You know, my entire college life, I was lucky enough to get away from week-long illnesses that could have ruined my future and I think all of that crammed up into this one long, ugly and itchy virus that is called Chicken Pox.
I’m supposed to be doing revisions for my senior production and catching up on to the films I’ve missed but instead:
- I’ve been sick on and off for days
- the bookshelf on my bedside suddenly filled with medical supplies
- the medications (that are in the bookshelf on my bedside) are making me drowsy all the time
- wounds and blotches all over my body
- I look liked I’ve been cursed
- I haven’t taken a bath for days
- I eat like a baby. No really I eat food that looked liked they were already chewed on.
- everything itches
Chicken Pox are the worst sons of bitches anyone can have because you just never know at what era of your life it’s gonna swarm on you. Well, I kinda knew it was coming because a month ago, I had a friend over and the next day he had chicken pox so I was pretty sure some of the virus transferred on to me. Now I walk around and look into the mirror and I see the picture of Dorian Grey. Yeah, I had to use that. You have no idea how long I’ve been waiting for the moment.

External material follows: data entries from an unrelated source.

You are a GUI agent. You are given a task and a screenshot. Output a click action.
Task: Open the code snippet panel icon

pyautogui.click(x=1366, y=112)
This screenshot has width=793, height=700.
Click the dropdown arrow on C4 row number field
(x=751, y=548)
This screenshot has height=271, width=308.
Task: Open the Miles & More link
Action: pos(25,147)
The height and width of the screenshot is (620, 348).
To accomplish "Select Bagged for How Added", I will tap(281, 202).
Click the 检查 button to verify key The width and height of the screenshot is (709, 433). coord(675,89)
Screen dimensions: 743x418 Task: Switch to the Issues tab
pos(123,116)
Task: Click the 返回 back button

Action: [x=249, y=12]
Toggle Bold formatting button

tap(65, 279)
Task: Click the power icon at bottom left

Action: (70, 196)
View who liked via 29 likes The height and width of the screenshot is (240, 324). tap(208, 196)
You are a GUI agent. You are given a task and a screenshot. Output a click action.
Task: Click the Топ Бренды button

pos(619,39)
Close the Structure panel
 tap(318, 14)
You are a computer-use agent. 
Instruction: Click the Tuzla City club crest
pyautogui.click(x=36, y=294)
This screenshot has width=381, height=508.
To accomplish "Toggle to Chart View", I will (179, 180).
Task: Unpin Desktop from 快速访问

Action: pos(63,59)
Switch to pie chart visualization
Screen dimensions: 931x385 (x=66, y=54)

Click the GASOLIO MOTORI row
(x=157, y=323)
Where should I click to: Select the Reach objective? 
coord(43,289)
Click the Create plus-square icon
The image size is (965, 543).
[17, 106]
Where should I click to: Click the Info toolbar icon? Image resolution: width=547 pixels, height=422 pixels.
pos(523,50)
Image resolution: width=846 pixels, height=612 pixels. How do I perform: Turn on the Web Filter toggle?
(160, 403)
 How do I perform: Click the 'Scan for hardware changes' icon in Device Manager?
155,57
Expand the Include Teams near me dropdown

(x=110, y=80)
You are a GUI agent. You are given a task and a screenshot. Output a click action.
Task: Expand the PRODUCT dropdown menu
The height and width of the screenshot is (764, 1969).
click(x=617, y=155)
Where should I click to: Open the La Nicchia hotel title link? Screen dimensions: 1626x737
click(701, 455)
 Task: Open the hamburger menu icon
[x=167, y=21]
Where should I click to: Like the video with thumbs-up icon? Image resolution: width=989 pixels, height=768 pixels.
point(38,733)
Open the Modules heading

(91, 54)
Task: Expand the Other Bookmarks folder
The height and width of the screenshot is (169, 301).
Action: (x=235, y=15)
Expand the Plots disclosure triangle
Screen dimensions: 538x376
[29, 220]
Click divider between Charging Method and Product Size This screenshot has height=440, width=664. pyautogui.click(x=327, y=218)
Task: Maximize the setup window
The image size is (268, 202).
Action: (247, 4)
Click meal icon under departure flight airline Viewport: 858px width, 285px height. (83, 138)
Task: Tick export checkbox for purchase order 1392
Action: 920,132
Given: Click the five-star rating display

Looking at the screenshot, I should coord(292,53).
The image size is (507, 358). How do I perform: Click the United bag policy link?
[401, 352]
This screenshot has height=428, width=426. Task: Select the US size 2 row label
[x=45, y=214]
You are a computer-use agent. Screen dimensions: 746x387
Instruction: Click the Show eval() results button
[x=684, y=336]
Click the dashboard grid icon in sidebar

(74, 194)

But I did finish reading I am Malala by Malala Yousafzai and I sorta cried. I don’t know if I’m getting softer these days (recently I was tearing up because of a baking show) or that book is just the most important thing that happened in my life.
Malala Yousafzai has always caught my attention ever since the speech she gave at while receiving the Nobel Peace Prize. I guess that’s why I’m dying to buy this book. Her passion for education is so wild that I feel guilty for taking education for granted.
Okay, I didn’t just “sorta cried”. Fuck You it was beautiful.
Ugh, last night when I was planning this entry out, I had so much to say now I just ran out of words. This is starting to terrify me.